How much longer can Suntech Power (NASDAQOTH:STPFQ) survive? The answer might be: until Friday.
On June 28, the company announced an extension of a forbearance agreement with a majority of creditors, who agreed to delay demanding payment for $541 million in debt the company owes them. The deadline to pay, restructure, or go bankrupt is this Friday.
We already know that Suntech's biggest subsidiary is bankrupt and working with Chinese banks to restructure, but there doesn't seem to be much progress and there may not be any value left for shareholders even if a deal is reached. The big question for investors is: Why are shares still traded? There's no indication that Suntech is still a viable company, it should be bankrupt after debt default, and we haven't heard anything about operations since the end of the fourth quarter.
A warning sign for Chinese solar
Balance sheets matter in solar, and Suntech is a prime example of why. As sale prices have fallen, there's been less margin per panel and billions of dollars in debt have strangled solar companies.

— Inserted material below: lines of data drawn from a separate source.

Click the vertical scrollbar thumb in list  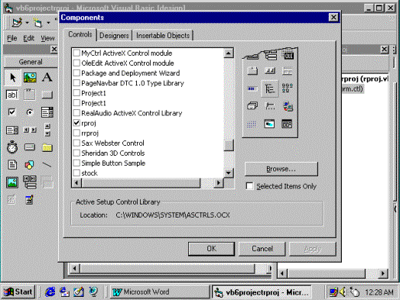tap(229, 145)
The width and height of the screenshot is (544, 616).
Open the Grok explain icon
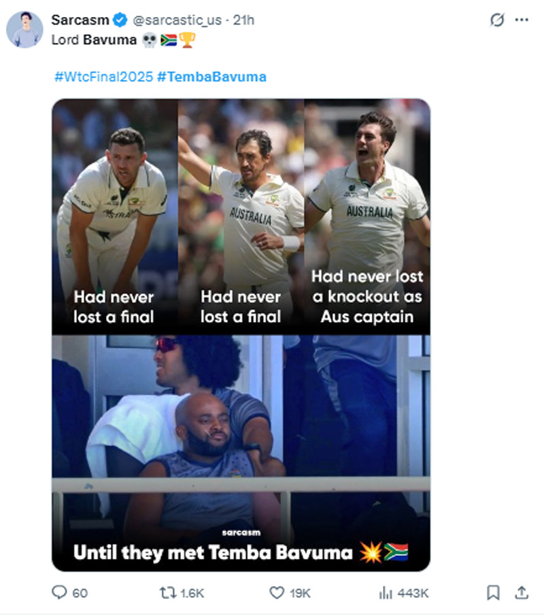(497, 20)
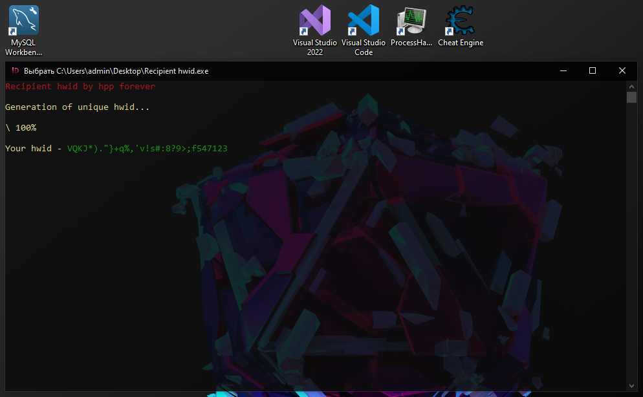Click the "Your hwid -" label text
The width and height of the screenshot is (643, 397).
point(33,149)
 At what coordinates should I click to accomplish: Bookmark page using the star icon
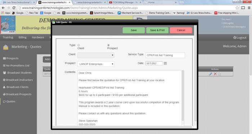click(237, 8)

The next company that investors should question is LDK Solar (NASDAQOTH:LDKYQ), who just reported another terrible quarter. While strong Chinese solar manufacturers are reporting rising margins and a march toward profitability, LDK said sales fell 52% from a year ago to $114.7 million and gross margin was -46.9%. Net loss was $165.3 million, or $0.97 per share, which means that LDK lost $1.44 for every $1 in sales.
If that's not bad enough, debt stands at $2.5 billion and last quarter's interest payment was $58.9 million. There's no conceivable way to think the company will generate enough revenue or earnings to pay down debt in the future.

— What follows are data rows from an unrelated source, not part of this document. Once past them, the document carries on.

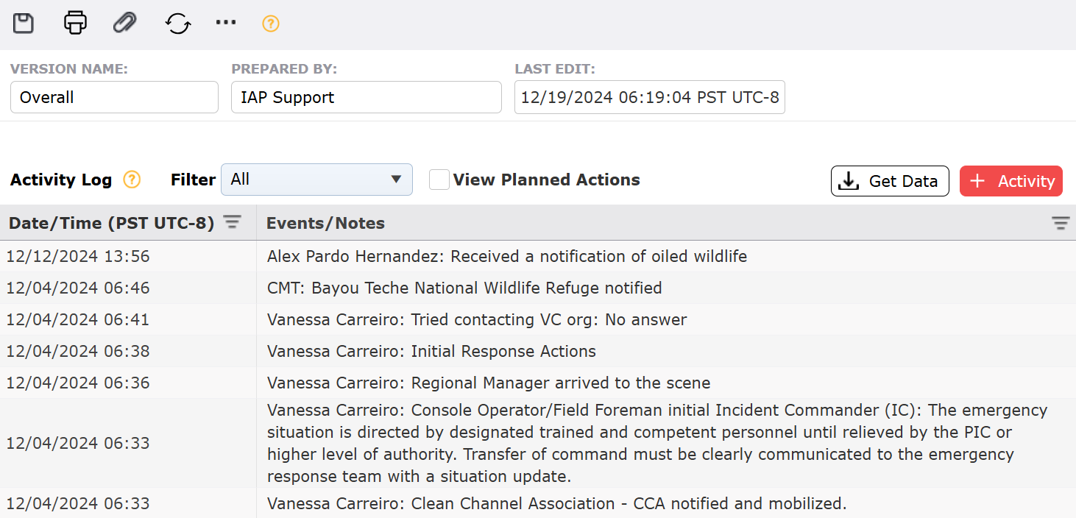Image resolution: width=1076 pixels, height=518 pixels.
Task: Click the Prepared By field
Action: 366,96
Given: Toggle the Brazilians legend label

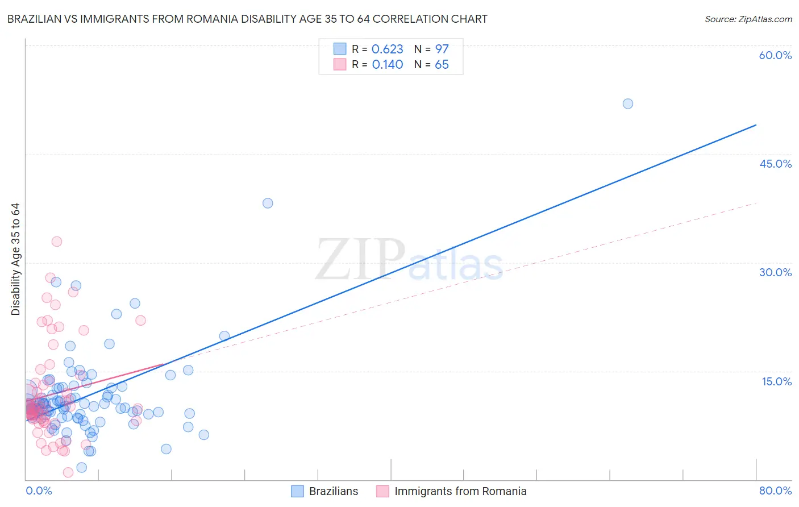Looking at the screenshot, I should 334,492.
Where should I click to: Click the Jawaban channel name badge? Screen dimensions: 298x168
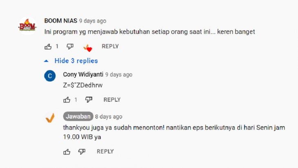point(78,116)
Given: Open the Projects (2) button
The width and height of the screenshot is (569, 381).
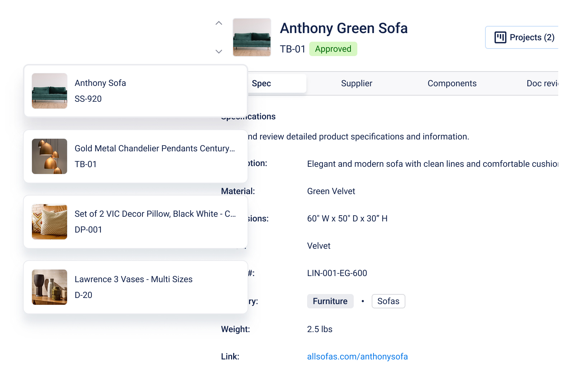Looking at the screenshot, I should pos(524,37).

Keep in mind that LDK's struggles are on a backdrop of strengthening solar companies, especially in China. Trina Solar reported substantially higher shipments and revenue, JinkoSolar reported a profit, and Canadian Solar is moving toward a profit as well. LDK Solar is being left in the dust.
Quality is emerging in China
Suntech will either have to get a bailout or go bankrupt by the end of the week, and LDK Solar doesn't look like it has any prospects for survival. The downfall of these companies is their terrible balance sheets, which I highlighted in October two years ago. The next highly leveraged company to worry about is Yingli Green Energy (NYSE:YGE), who reports earnings later this week. Margins will be up, but I doubt a profit will be on the horizon simply because of billions of dollars in debt. That's too much for even a strong Chinese solar company -- which Suntech once was -- to survive. Stick with quality and companies turning a profit in the solar industry.